• **Selected passage**
*** Block opens ***
The Mighty One, God the LORD, speaks and summons the earth from the rising of the sun to its setting. Out of Zion, the perfection of beauty, God shines forth.
 
Our God comes; he does not keep silence; before him is a devouring fire, around him a mighty tempest. He calls to the heavens above and to the earth, that he may judge his people: "Gather to me my faithful ones, who made a covenant with me by sacrifice!" The heavens declare his righteousness,
for God himself is judge!
 
"Hear, O my people, and I will speak; O Israel, I will testify against you. I am God, your God. Not for your sacrifices do I rebuke you; your burnt offerings are continually before me. I will not accept a bull from your house or goats from your folds. For every beast of the forest is mine, the cattle on a thousand hills. I know all the birds of the hills, and all that moves in the field is mine.
 
"If I were hungry, I would not tell you, for the world and its fullness are mine. Do I eat the flesh of bulls or drink the blood of goats? Offer to God a sacrifice of thanksgiving, and perform your vows to the Most High, and call upon me in the day of trouble; I will deliver you, and you shall glorify me." 
(ESV)

Forgive!

Joseph, Patriarch

31 March 2016

We humans are always looking for a way to become like God. That is the story of the fall in Genesis. The original enticement offered to Adam and Eve by the serpent was, "You will be like God, knowing good and evil" ( Gn 3:5). Our first parents already knew and possessed every good, they had perfect fellowship with God who was Himself the highest good and so all that was left to be given was the knowledge of evil. Adam and Eve grasped at knowing what God knows, seeking to become like God. They sought to become what God had already made them ( Gn 1:27), and puffed up with knowledge ( 1Co 8:1) became so much less. Since the fall we humans seek to elevate ourselves by reaching up toward the divine; our whole struggle is upward toward knowledge and empowerment.
 
But God-like-ness is not about knowing nor the empowerment that knowledge brings. To be like God is to be gracious and forgiving. To be like God is to stoop to our neighbor's need, even when our neighbor is angry and vicious toward us or seeks to hurt us. To be like God is not to strive upward or to struggle after higher knowledge, but to have the mind of Christ who did not consider equality with God something to be grasped, but made himself nothing ( Phil 2:5-6). If you want to be like God then the tools of such becoming are found in the power of forgiveness, in the willingness to abase ourselves and humbly forgive those who sin against us. Here we see the truth of the gospel that those who would become first must be last ( Mk 9:35). To be truly godlike is not to possess some indelible mark or empowering characteristic, but it is to forgive our neighbor from our heart.
*** Block closes ***
• **List of tasks**
**a.** Can you copy the passage starting at "Our God comes;" and ending at "himself is judge!", substituting "storm" for "tempest"?
**b.** Answer these questions from the passage:
(i) What does the speaker say about the cattle on a thousand hills?
(ii) What enticement did the serpent offer Adam and Eve?
(iii) What date is given under "Joseph, Patriarch"?

• **Supplied entries**
*** Block opens ***
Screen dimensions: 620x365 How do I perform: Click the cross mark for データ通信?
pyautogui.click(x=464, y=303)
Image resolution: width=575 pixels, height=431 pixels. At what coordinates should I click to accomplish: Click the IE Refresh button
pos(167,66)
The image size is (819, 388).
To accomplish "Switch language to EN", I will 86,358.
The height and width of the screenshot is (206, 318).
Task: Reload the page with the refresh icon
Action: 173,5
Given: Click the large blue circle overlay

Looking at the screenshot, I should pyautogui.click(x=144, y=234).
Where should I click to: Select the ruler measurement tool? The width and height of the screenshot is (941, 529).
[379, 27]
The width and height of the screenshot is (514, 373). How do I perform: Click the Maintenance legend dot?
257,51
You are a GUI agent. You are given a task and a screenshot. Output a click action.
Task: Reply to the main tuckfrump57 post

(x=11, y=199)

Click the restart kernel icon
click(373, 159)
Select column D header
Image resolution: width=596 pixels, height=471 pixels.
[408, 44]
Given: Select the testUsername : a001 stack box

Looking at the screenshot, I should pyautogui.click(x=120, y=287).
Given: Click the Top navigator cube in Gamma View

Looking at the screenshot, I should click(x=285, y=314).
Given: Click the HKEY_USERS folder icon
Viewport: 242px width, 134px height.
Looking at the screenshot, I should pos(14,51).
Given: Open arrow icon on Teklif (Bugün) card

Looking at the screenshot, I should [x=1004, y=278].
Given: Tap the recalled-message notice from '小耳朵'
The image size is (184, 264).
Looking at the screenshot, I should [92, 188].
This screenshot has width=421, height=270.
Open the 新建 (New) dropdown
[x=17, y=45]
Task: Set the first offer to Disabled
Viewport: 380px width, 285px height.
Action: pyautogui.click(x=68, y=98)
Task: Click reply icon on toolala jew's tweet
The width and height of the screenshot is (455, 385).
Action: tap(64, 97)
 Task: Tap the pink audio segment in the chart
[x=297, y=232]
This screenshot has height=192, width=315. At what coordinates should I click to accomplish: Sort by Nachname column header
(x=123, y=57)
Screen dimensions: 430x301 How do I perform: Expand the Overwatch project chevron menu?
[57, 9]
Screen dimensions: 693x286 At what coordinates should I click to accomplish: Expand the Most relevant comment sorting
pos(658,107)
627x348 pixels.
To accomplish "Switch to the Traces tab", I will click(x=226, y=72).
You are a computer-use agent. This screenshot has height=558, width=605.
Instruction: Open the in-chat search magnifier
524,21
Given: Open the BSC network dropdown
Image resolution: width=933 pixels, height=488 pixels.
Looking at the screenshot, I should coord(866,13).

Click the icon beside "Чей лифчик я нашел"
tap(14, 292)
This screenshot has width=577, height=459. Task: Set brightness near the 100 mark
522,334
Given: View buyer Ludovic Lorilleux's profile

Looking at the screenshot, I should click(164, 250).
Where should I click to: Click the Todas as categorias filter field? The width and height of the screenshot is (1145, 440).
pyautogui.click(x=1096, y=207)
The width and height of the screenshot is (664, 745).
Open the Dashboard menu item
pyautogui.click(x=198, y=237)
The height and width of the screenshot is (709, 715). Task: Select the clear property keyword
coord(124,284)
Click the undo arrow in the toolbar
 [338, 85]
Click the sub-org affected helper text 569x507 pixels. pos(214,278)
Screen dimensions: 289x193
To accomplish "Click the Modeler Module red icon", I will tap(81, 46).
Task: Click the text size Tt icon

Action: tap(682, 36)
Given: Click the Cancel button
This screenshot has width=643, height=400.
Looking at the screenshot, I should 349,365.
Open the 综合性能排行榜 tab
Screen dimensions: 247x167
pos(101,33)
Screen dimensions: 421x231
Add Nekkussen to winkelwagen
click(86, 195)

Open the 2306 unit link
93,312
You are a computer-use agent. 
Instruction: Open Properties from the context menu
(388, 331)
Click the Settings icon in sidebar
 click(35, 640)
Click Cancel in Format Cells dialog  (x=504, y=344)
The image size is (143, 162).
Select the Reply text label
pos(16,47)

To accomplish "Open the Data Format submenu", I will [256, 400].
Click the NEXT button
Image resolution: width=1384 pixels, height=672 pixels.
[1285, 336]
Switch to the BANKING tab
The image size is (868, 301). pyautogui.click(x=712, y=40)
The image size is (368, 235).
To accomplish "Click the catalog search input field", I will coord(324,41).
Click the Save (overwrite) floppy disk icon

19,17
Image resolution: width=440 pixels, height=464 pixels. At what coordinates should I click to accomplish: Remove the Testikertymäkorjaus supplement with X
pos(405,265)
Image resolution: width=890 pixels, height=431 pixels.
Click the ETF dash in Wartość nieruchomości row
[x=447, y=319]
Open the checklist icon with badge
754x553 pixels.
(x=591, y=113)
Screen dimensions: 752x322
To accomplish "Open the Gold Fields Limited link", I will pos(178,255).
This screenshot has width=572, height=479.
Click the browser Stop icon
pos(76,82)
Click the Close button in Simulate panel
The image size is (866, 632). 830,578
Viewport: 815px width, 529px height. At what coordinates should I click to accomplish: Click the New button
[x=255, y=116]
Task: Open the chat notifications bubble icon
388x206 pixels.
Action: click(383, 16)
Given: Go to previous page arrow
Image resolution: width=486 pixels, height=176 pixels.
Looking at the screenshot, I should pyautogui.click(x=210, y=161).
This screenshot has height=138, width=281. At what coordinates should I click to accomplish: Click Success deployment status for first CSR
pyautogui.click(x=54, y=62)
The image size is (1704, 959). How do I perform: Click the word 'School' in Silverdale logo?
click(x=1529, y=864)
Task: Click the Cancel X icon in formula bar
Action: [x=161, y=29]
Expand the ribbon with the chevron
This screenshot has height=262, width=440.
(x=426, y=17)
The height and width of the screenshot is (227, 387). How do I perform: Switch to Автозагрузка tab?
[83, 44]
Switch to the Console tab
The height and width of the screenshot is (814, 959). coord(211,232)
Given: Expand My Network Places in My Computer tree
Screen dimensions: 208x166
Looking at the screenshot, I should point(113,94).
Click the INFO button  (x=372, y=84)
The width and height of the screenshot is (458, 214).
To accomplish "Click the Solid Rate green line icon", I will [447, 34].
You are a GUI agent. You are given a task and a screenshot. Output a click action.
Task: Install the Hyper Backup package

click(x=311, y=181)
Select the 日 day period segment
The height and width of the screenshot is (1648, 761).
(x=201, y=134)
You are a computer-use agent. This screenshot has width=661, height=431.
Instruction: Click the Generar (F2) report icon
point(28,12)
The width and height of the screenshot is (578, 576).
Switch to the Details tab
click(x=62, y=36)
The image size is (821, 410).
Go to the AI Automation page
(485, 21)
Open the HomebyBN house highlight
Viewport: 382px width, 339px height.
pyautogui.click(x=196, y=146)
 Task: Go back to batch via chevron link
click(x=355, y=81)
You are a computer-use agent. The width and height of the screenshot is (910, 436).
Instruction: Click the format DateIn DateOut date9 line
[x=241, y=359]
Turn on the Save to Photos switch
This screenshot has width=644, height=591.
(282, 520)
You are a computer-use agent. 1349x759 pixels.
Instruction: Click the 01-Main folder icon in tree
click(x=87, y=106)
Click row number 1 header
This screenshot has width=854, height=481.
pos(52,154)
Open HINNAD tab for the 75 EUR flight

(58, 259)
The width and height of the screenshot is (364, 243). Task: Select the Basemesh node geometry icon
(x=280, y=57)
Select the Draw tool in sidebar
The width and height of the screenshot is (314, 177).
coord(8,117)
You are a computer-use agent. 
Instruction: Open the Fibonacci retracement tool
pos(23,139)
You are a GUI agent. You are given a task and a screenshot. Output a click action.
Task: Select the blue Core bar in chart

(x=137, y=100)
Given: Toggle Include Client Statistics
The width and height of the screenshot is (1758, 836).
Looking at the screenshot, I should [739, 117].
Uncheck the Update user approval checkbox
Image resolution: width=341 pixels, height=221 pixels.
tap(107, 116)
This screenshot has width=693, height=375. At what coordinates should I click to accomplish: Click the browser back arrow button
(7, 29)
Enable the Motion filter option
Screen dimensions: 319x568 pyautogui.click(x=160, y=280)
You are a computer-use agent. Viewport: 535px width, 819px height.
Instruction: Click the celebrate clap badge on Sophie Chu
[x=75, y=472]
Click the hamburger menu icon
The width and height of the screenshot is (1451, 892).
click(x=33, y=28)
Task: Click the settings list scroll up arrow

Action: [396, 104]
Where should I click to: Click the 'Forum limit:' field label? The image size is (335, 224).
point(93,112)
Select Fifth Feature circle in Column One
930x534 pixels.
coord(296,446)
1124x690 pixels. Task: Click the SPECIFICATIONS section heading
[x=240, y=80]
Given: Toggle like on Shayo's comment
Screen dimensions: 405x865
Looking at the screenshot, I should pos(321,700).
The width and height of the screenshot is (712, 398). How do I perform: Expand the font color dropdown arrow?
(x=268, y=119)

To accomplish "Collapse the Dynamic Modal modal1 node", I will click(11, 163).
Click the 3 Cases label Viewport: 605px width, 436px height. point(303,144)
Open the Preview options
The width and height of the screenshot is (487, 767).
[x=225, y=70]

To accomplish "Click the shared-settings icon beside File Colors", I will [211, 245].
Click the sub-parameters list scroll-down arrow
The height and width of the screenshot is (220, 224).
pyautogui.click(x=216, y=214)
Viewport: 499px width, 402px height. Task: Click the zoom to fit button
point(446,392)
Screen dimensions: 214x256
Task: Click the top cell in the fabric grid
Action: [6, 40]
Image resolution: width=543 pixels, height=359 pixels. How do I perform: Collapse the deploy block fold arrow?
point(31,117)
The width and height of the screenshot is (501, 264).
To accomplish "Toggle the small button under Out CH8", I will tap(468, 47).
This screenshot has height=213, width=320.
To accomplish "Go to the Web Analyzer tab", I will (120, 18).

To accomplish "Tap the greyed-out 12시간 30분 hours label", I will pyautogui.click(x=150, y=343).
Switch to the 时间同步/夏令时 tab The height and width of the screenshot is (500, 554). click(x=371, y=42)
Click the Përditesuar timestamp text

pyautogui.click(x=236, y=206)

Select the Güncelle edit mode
*** Block closes ***
• **Set of answers**
**a.**
Our God comes; he does not keep silence; before him is a devouring fire, around him a mighty storm. He calls to the heavens above and to the earth, that he may judge his people: "Gather to me my faithful ones, who made a covenant with me by sacrifice!" The heavens declare his righteousness,
for God himself is judge!

**b.**
(i) They are the speaker's own: "every beast of the forest is mine, the cattle on a thousand hills."
(ii) "You will be like God, knowing good and evil."
(iii) 31 March 2016